*WHAT IS EXPECTED*
Transcribe all of the data exactly. Images stay out.
=== MATERIAL TO PROCESS ===
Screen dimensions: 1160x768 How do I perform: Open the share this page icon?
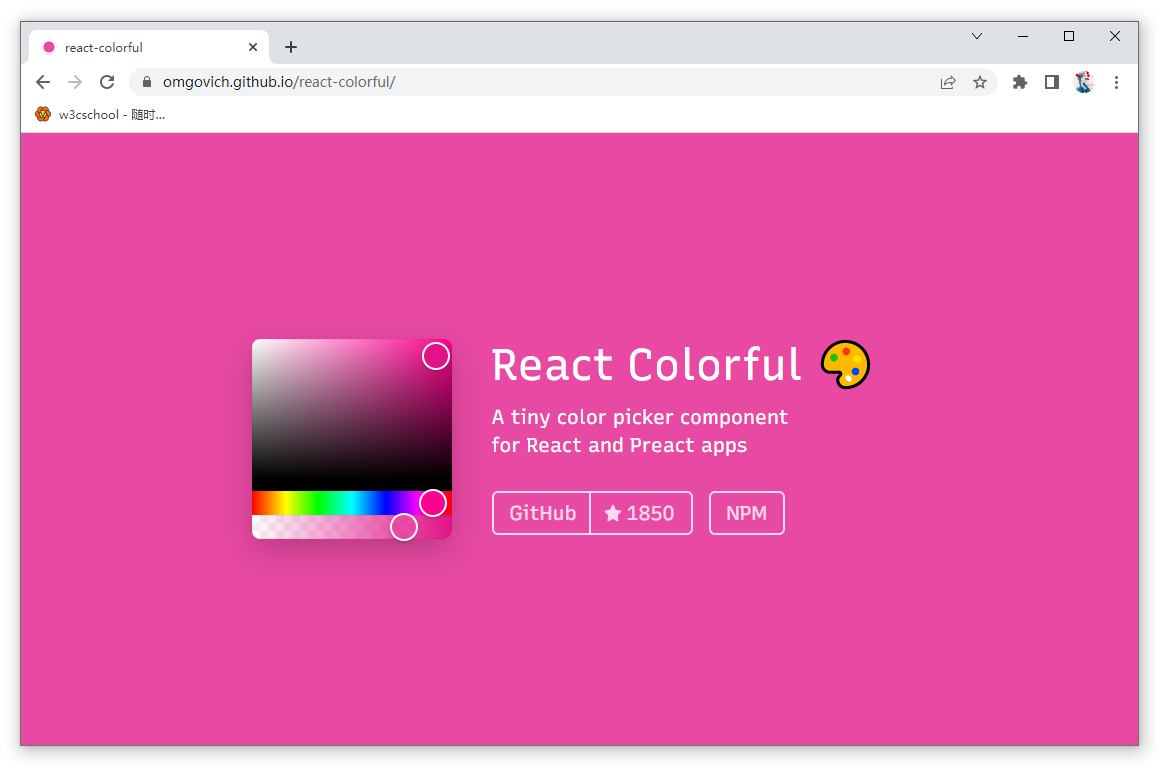(948, 82)
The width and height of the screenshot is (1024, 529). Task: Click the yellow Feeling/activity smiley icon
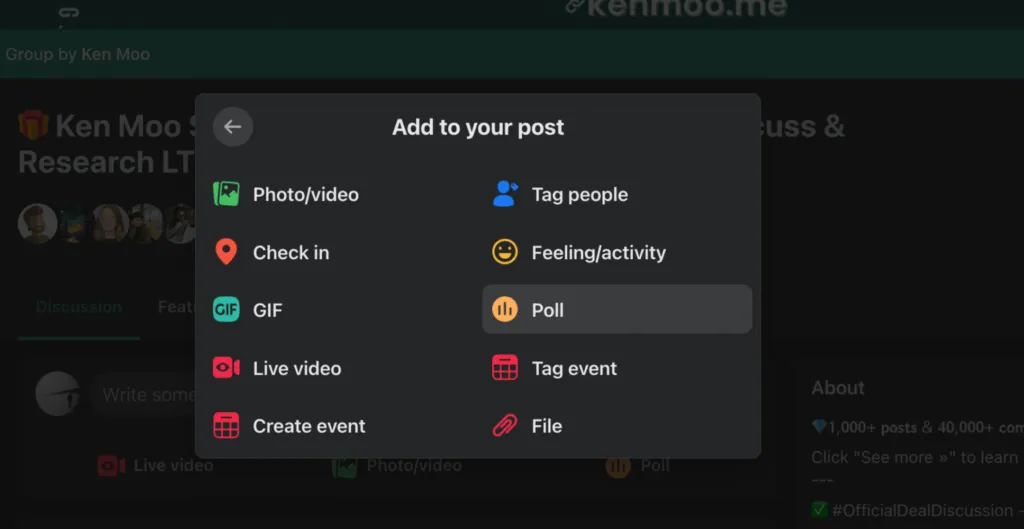[505, 252]
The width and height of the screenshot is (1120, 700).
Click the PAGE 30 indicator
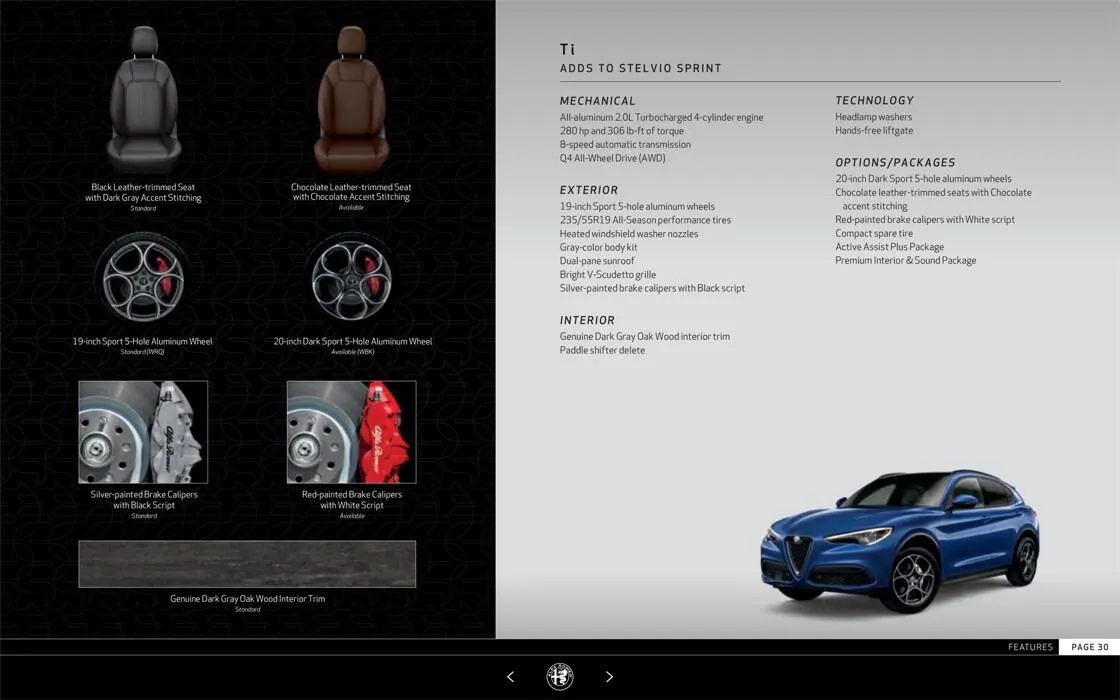coord(1089,647)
===
*ANSWER BELOW*
Screen dimensions: 1160x768 How do I perform: Open the share this page icon?
(948, 82)
The width and height of the screenshot is (1024, 529). Task: Click the yellow Feeling/activity smiley icon
[505, 252]
The width and height of the screenshot is (1120, 700).
Click the PAGE 30 indicator
coord(1089,647)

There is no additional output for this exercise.